Una ricerca del Biomedical and Robotics Lab ha vinto il Best Paper Award alla IEEE Engineering in Medicine and Biology Conference
Da sinistra: Filippo Cavallo, Marco Vincenzo Maselli e Erika Rovini

Il Biomedical and Robotics Lab dell’Ateneo fiorentino ha vinto il Best Paper Award durante la IEEE Engineering in Medicine and Biology Conference 2026 (EMBC) a Toronto (Canada) grazie a un lavoro di squadra al quale hanno collaborato ingegneri, psicologi e medici.

Il paper è stato presentato da Marco Vincenzo Maselli, dottorando del Dipartimento di Ingegneria Industriale (DIEF), ed è stato anche finalista nella Student Paper Competition nella stessa conferenza.
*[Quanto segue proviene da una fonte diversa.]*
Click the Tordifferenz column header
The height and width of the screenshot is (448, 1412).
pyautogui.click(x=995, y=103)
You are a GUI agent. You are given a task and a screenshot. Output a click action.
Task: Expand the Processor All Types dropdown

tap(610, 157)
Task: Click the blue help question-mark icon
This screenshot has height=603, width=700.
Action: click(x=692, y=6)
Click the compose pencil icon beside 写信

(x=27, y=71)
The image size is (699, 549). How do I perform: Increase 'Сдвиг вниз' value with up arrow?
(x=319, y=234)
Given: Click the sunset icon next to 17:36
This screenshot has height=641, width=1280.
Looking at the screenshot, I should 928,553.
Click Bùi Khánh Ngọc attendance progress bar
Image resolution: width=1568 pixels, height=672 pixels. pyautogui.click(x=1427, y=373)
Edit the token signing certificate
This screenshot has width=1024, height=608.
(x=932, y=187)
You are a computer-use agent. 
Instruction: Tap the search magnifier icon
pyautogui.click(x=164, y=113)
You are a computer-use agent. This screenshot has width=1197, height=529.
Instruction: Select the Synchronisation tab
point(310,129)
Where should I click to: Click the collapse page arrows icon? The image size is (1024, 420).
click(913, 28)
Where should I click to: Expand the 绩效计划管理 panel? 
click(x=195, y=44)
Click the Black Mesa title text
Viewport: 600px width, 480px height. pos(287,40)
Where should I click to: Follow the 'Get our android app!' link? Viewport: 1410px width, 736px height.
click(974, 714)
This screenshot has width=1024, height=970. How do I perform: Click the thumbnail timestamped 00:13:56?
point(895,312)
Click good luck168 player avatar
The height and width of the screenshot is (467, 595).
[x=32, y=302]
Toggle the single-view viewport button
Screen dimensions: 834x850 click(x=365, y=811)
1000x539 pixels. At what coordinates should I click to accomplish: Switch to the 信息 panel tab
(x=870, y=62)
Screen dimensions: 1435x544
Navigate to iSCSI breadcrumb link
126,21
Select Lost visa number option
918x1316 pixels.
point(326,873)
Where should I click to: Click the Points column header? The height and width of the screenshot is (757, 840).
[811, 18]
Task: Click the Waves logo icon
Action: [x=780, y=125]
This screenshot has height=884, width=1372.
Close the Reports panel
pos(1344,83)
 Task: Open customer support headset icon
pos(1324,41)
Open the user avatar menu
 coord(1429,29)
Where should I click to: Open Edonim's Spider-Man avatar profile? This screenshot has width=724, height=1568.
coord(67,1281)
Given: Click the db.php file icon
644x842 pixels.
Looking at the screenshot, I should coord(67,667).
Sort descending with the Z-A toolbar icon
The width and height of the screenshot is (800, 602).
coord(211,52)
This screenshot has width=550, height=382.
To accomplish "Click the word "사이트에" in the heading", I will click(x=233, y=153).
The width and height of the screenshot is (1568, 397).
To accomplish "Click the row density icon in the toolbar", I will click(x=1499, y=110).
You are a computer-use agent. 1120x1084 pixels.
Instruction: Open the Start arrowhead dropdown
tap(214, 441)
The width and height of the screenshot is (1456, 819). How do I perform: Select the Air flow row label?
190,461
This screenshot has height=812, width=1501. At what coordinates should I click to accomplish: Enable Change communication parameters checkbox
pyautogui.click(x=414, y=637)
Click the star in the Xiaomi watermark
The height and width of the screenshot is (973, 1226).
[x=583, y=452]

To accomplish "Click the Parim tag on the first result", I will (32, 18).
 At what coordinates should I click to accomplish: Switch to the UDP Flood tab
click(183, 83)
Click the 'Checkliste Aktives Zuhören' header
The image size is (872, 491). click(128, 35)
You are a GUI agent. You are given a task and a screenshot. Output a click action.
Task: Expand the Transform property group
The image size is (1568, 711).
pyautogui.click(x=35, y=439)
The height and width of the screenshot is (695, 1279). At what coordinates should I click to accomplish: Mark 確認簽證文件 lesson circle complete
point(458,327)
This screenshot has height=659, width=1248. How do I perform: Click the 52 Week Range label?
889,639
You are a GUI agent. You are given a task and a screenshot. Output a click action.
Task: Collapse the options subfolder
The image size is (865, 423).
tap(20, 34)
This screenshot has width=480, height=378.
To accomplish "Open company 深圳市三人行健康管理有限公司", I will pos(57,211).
Il team Unifi che ha effettuato la ricerca è stato coordinato da Filippo Cavallo, docente del Dipartimento di Ingegneria Industriale e responsabile del Lab, ed è composto – oltre che da Maselli – da Laura Fiorini ed Elena Adelucci del DIEF.

All’indagine ha partecipato anche la docente Chiara Pecini del Dipartimento di Formazione, Lingue, Intercultura, Letterature e Psicologia (FORLILPSI).

La ricerca è stata realizzata nell’ambito del progetto Fit4MedRob e si è avvalsa della collaborazione dell’IRCCS Fondazione Stella Maris, con i ricercatori Stefano Scatigna, Giuseppina Sagandurra, Maria Chiara Di Lieto e Benedetta De Lucchesse.

Lo studio premiato, intitolato “Evaluating Vocal Dynamics in Children using a Neuromorphic Approach”, è stato riconosciuto come il migliore su una selezione di oltre duemila lavori scientifici provenienti dai più importanti centri di ricerca del pianeta.

Propone un approccio neuromorfico per l’analisi delle dinamiche vocali nei bambini, contribuendo allo sviluppo di nuove metodologie per la valutazione dei segnali vocali e di biomarcatori in ambito biomedico.

“L’ingegneria neuromorfica riguarda sistemi hardware e software ispirati alla struttura biologica e al funzionamento del cervello umano – spiega Cavallo –. Secondo la nostra ricerca, l’ascolto e la decodifica delle micro-variazioni della voce infantile possono contribuire all’identificazione di nuovi biomarcatori in ambito biomedico, aprendo la strada a metodi di valutazione e diagnosi sempre più precoci, non invasivi e personalizzati”.